Wednesday, July 26, 2006

The Biggest Yawn Ever

It's a slow afternoon here today, so I'm tempted to post again. Sadly, I'm giving in to that temptation, obviously. Given that even a brisk walk up a lovely boulevard in Winter sunshine didn't manage to kickstart my day, I'm hoping that this will. So, as I struggle through the biggest yawn of a day ever, I'll try not to fall asleep at the keyboard and get through without putting anyone else to sleep either.

It's a pay day today - one of the good things about it. It's lucky for me that it is, though. Somehow, I'm not so great with the whole concept of budgeting. I'm sticking to the budget, up to a point, but that doesn't mean it's working out for me. Let me explain. I earn a certain amount - no, I'm not planning to put down the pitifully small amount that my 7 years of study nets me. Let's just say that the architecture profession needs a union. Now - and that amount goes straight into my bank account each week. It stays there for about half an hour every week. THat's it. By tomorrow, it will all be gone, redistributed to various points around town. There's the bit that goes to pay for my car (ooh, and if anyone knows someone who wants a nice, low milage, well-looked fter blue 2003 astra? Let me know. It's for sale soon!); there's a chunk that goes straight to my credit card; another whack goes into my ever-shrinking savings account. I'm left with a pittance, a tiny fraction of the total amount on which to live. And I promise you, no matter how much it is, byt Wednesday morning, there will be none of it left. I live through Wednesday without a cent to my name - or to my purse, at any rate - and try very hard to avoid the cravings for anything that involves spending money.

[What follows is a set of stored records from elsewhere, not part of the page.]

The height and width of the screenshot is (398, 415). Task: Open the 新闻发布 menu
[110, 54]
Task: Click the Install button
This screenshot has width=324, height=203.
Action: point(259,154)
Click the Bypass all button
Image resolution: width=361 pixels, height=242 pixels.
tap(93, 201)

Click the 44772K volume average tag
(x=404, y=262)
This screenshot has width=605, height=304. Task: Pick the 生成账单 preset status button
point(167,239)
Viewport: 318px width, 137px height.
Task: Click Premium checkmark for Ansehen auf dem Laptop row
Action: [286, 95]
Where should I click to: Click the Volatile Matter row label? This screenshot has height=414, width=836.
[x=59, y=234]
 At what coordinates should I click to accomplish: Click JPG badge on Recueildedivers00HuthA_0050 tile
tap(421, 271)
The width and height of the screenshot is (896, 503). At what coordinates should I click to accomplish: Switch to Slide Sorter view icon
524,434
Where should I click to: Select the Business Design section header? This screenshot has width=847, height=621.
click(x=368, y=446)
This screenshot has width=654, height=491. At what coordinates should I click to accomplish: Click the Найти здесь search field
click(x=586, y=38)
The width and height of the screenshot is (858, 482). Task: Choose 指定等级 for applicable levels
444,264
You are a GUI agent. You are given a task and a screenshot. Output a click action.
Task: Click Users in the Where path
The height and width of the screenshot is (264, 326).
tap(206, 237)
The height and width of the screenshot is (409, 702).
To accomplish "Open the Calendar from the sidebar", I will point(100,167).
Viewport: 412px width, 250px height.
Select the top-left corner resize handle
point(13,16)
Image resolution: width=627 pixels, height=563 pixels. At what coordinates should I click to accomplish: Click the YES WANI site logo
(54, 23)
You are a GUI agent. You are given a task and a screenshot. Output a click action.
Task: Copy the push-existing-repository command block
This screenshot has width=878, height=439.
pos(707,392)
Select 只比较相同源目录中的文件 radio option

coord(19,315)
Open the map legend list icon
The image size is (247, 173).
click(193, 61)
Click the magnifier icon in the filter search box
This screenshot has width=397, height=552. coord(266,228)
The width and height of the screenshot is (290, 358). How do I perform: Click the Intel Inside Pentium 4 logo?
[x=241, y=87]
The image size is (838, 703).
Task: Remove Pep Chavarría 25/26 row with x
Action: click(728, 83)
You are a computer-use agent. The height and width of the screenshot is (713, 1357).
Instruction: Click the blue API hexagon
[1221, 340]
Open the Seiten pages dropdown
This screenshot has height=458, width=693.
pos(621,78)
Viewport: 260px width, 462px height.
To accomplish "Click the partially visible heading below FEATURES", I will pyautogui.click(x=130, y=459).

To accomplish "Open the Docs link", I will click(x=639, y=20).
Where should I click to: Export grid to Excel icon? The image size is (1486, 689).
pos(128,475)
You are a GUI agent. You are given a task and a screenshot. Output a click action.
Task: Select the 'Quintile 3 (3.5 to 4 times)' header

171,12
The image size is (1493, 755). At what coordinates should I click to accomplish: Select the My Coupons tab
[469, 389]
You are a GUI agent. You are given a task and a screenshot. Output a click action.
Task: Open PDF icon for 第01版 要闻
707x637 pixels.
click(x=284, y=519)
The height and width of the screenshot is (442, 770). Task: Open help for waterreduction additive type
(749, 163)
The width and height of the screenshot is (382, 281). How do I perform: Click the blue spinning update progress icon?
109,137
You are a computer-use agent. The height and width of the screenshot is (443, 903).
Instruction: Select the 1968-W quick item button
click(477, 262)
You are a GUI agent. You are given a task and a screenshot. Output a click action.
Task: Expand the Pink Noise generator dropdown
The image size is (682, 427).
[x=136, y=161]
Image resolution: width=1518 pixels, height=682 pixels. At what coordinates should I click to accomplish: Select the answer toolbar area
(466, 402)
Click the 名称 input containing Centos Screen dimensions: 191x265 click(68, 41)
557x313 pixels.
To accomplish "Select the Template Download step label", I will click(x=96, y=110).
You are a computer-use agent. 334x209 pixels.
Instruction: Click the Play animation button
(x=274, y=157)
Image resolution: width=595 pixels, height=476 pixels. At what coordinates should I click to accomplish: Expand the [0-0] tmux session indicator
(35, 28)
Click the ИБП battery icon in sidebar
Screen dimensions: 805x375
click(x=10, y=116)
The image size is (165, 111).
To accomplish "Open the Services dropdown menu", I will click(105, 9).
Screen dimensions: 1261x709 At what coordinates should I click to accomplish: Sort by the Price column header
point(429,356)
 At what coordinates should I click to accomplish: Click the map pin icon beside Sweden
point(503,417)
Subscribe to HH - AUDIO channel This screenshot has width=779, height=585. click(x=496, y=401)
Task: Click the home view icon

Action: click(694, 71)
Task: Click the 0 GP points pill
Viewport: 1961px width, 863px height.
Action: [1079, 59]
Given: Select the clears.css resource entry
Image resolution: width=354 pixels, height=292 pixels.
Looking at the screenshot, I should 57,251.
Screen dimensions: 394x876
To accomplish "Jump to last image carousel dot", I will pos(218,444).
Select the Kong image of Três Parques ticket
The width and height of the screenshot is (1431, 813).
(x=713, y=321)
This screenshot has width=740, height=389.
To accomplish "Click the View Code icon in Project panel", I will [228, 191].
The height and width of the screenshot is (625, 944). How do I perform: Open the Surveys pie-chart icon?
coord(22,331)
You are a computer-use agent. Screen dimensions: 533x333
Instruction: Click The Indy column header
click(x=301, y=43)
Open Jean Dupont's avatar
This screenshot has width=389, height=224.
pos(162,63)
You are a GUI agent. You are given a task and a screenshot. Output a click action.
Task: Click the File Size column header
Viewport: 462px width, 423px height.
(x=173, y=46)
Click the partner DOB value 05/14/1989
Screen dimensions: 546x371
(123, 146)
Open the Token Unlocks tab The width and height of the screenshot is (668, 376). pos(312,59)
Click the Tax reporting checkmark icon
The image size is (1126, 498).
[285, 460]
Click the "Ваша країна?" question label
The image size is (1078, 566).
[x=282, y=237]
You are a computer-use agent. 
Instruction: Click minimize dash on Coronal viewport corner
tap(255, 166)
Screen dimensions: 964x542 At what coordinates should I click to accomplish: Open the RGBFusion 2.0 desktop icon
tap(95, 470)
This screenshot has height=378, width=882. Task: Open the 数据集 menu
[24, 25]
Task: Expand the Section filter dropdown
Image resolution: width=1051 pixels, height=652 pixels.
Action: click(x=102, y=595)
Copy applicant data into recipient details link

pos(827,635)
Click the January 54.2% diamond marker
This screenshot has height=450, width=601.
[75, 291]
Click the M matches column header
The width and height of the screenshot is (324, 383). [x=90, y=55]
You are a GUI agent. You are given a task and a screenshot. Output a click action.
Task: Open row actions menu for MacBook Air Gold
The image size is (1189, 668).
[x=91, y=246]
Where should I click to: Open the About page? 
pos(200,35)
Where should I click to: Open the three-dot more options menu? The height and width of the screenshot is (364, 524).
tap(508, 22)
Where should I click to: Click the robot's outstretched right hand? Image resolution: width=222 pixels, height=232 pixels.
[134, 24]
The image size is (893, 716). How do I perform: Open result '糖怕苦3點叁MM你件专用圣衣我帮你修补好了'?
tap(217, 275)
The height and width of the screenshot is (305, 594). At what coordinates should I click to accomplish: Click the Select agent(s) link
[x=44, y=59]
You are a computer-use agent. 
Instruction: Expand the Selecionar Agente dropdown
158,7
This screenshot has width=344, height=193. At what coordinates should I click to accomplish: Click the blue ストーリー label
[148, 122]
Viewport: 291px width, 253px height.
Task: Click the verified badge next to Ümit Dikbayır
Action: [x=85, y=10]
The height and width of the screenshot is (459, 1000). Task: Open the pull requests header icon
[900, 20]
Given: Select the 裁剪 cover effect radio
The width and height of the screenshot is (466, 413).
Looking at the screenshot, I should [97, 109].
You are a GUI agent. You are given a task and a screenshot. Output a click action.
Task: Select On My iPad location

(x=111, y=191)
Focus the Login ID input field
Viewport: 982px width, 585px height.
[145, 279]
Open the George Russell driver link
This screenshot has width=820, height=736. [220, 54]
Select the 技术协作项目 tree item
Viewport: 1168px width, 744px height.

Given the whole must-work-for-money tenor of my life right now, the cravings come in the shape of longings for junk food. Chocolates, chips, potato cakes, dims sims, coke - hell, iced tea seems pretty attractive right at this minute. That makes it doubly hard when one of the guys in here taunts me with the food he's going to be buying for afternoon tea. He has, generously, offered me a dollar, before going through his own options: cheesecake, battered savs, ice creams, deep fried mars bars (notice the theme of foods involving amounts of fat I'd normally shudder to think of but today, simply because I know I can't possibly have them, want desperately). Perhaps the worst part is knowing that, if the boot - or the cash - were on the other foot, I'd do exactly the same thing to him. But until I get home and get my money out tonight, all I can do is rub in how many years of the torture that is an architecture degree he has left. With 18 months to go, I figure I've got bragging rights for the moment. Because, as he so eloquently puts it, singing a happy tune, "Uni sucks. It really, really, really sucks."